Certamente. Ma più che la Commedia, la quale, per quanto sia incredibilmente suggestiva, ha uno stile narrativo “orizzontale” (quindi non strutturato nei classici atti drammaturgici), è proprio la Danteide – le avventure della vita reale di allora – a essere predisposta. Il libro è concepito pensando anche a questo aspetto. Gli argomenti, gli eventi e i protagonisti descritti in ciascun capitolo provengono tutti dalla Commedia. I personaggi sono ricorrenti, si intrecciano tra loro e, nella vita reale, vivono tutti una loro evoluzione tesa al tragico o alla redenzione. D’altronde è inevitabile ormai, la tipologia di narrazione seriale è diventata parte del nostro modo di vedere le storie. Il libro è diviso in capitoli che abbracciano singole porzioni di tempo. Queste sono organizzate seguendo un denominatore comune e cadenzate da un elemento ricorrente. Ognuno di questi percorsi può essere visto come la puntata di una serie e racconta una vicenda corale. All’interno di ciascun frammento si muovono, infatti, più storie parallele, destinate nel finale di capitolo a incrociarsi, nella morale o nei fatti: il groviglio si sbroglia e i protagonisti si ritrovano legati tra loro (dal destino, dal sangue, dalla morte o dall’amore) come in un finale di puntata di “Grey’s Anatomy” o “Desperate Housewives”.

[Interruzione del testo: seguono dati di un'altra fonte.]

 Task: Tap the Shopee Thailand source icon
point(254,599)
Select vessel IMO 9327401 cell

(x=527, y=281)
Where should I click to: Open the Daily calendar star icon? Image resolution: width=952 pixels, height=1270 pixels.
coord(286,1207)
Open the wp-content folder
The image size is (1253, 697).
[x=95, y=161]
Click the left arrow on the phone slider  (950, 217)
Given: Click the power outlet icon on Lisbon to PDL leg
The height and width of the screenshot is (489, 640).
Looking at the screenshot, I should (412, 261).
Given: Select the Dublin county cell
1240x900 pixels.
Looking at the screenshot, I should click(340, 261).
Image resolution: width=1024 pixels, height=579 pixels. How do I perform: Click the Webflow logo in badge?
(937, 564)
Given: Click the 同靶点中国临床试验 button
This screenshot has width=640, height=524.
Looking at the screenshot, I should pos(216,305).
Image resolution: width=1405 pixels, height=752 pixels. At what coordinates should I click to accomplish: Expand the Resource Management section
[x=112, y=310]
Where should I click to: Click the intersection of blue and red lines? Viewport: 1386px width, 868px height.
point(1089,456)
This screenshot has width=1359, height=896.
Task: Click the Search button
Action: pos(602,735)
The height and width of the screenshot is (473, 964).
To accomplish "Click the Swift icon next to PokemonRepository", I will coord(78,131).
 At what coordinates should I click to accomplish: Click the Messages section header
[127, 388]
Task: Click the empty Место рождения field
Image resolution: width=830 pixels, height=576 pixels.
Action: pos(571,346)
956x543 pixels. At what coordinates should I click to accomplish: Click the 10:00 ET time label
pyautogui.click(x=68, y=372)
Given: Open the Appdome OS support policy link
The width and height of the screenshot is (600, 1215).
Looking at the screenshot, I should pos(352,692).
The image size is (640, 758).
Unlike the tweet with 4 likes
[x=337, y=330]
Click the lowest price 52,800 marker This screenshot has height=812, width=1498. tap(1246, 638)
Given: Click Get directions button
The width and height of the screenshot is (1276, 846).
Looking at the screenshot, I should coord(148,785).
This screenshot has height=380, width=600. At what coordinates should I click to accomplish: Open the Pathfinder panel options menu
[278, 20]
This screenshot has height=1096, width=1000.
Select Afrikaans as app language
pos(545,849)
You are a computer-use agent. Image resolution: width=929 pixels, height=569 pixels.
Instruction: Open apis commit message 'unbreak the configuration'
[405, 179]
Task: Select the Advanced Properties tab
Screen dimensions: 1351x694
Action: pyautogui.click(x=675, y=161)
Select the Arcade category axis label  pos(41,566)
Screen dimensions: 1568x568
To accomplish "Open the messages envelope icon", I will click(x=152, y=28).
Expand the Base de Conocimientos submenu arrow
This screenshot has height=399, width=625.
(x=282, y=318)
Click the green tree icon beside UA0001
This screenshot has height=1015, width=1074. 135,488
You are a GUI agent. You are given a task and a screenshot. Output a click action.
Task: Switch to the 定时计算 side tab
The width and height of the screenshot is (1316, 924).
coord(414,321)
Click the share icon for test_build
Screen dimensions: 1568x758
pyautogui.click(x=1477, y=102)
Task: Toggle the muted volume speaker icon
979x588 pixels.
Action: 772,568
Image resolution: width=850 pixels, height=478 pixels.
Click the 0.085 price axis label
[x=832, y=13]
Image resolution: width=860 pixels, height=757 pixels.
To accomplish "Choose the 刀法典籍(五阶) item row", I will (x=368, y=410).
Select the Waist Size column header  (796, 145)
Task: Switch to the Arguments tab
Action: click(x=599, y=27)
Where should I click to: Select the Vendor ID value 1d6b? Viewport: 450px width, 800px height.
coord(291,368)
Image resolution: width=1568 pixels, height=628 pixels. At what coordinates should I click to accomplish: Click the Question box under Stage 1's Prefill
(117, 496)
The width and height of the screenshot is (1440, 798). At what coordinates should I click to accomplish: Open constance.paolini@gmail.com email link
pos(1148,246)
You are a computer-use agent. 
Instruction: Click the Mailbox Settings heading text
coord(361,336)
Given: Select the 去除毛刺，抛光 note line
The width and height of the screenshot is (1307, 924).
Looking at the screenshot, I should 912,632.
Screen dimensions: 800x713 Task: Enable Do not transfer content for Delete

Perché dopo 700 anni ha ancora senso celebrare Dante? E come interpreterebbe la realtà odierna una sensibilità come la sua?
Il senso risiede nella bellezza. E questa è senza tempo. Un anniversario è solo un’occasione per concentrare sforzi e risorse su un unico punto. Ma Dante è nella nostra quotidianità sempre, nascosto tra i nostri pensieri prima ancora che le parole escano dalle nostre bocche. Le dinamiche umane sono sempre le stesse. Cambiano i contesti, i tempi, i mezzi ma noi restiamo uguali. Quando Dante uscì allo scoperto mandò il suo componimento ai maggiori poeti di Firenze chiedendo loro una interpretazione per avere risposte e commenti. È esattamente lo stesso meccanismo praticato oggi sui social per ottenere la massima resa. Dante, allora come ora, cercava l’engagement, il coinvolgimento degli utenti.
Dante visse da uomo normale le vite straordinarie degli altri. A lui il pregio di averle sapute raccontare in quello che è considerato il capolavoro della letteratura mondiale di tutti i tempi. In fondo tanto “normale” Dante non era…
Dante non fece la storia ma vide la storia farsi. Fu apparentemente un uomo qualunque in un contesto straordinario: immerso dentro una realtà nella quale si trovò in un modo nell’altro a incrociare, come Forrest Gump, le vite degli altri: il filo della sua esistenza con quello dell’arcivescovo Ruggieri, di Bonifacio VIII o delle famiglie di Paolo, Francesca, Ugolino e di molti altri. L’osservazione dall’alto mi ha permesso di seguire i loro destini scoprendo che, ineluttabilmente, andavano tutti a intrecciarsi. Ecco, questo alla fine è quel che rimane del viaggio. Si può tenere in un pugno. Perché quel mondo che Dante ha raccontato era incredibilmente piccolo. E ciò che fa della sua opera un capolavoro è il fatto che lui sia riuscito a rendere quella piccolezza universale.